Now, both players are hard at work to prove to their coaches they’re ready to take on those new roles. Bacari Alexander elaborated on McGary’s transition in particular and what held him up last season:
“The baseline level for McGary … is valuing the ball. If you look back statistically at Michigan basketball, we did a great job last season of taking care of the ball. One of the things that kind of stunted the progress of that migration plan for Mitch going from the five to the four spot was his inability to make the proper basketball decision with the ball,” Alexander said. “As he showed a maturation and an understanding of shoot it when you’re open, pass it when you’re not … make accurate passes and balance and things of that nature, now we can entertain the notion of having that migration plan that we originally planned for. In addition to that, increasing his shooting range is going to be something that’s valuable asset for him”
Another thing Alexander mentioned as important to McGary’s transition was defense.
“A not so much talked-about aspect of making a position change is what you do defensively. You have to have the ability to recognize switching situations if we’re switching one through four, you have to have keep a guy about 3 feet in front of you, without allowing north-south penetration — all of the ingredients that go into the development of a player,” Alexander said. “But the last part of things too is when they go home in the spring and summer, rising to the challenge of working on those things that we identified in the spring and even in the season. Then when we show up in June, you have an opportunity to show us what you actually improved upon.

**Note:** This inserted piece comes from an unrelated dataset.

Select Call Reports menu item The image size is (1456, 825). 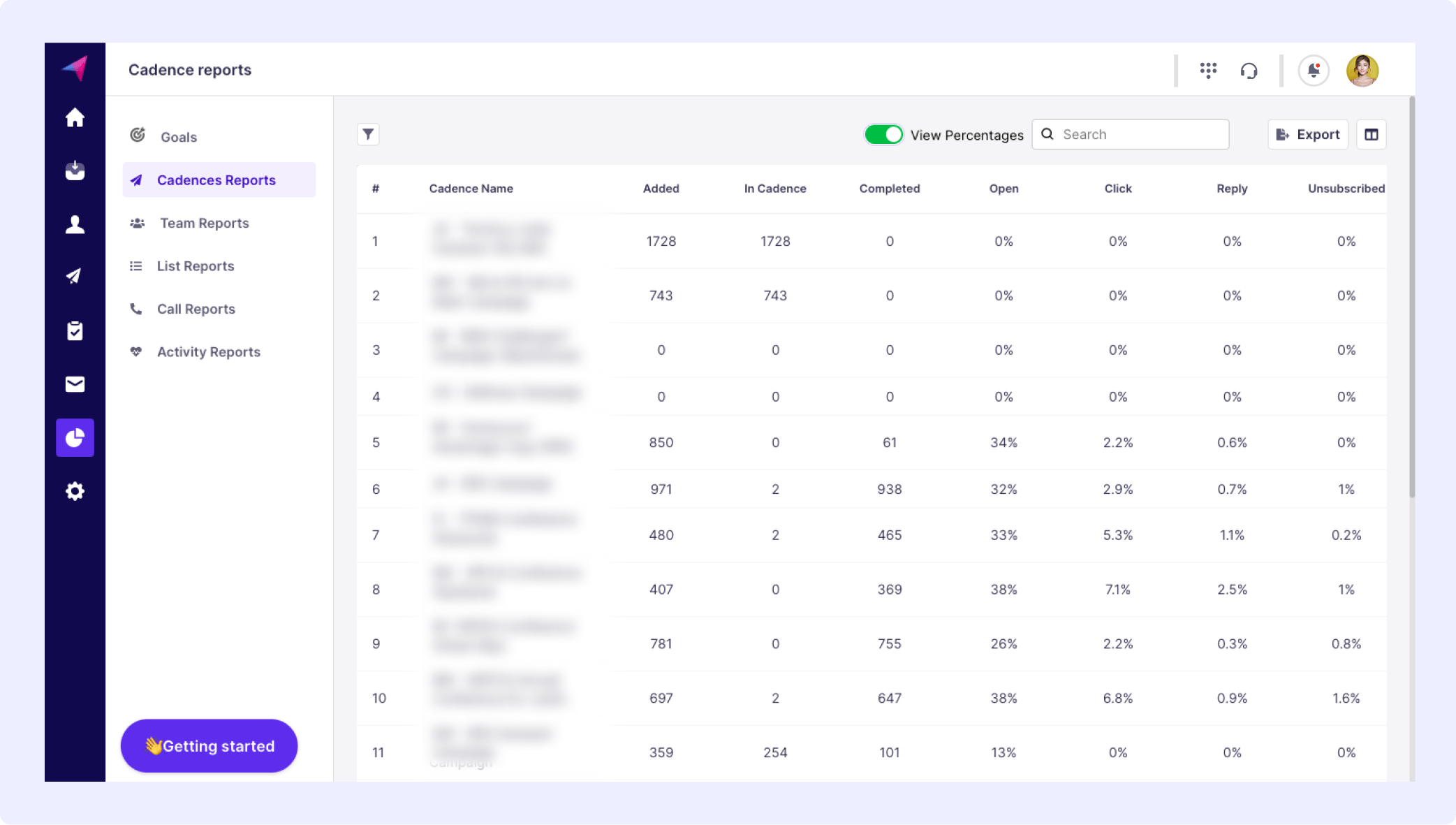pos(196,309)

My challenge to Mitch McGary in particular is show us the money before we let you migrate to the next position.”
According to LaVall Jordan, the big question regarding the advancement of Robinson is whether or not he can fill the role of playmaker rather than simply play finisher.
“Becoming more sure with the ball and more confident as a playmaker as much as a finisher,” Jordan said. “You had Trey and you had Tim last season to help make plays for others. Now next season, moving forward with those guys gone, who’s the guy who can make others better?”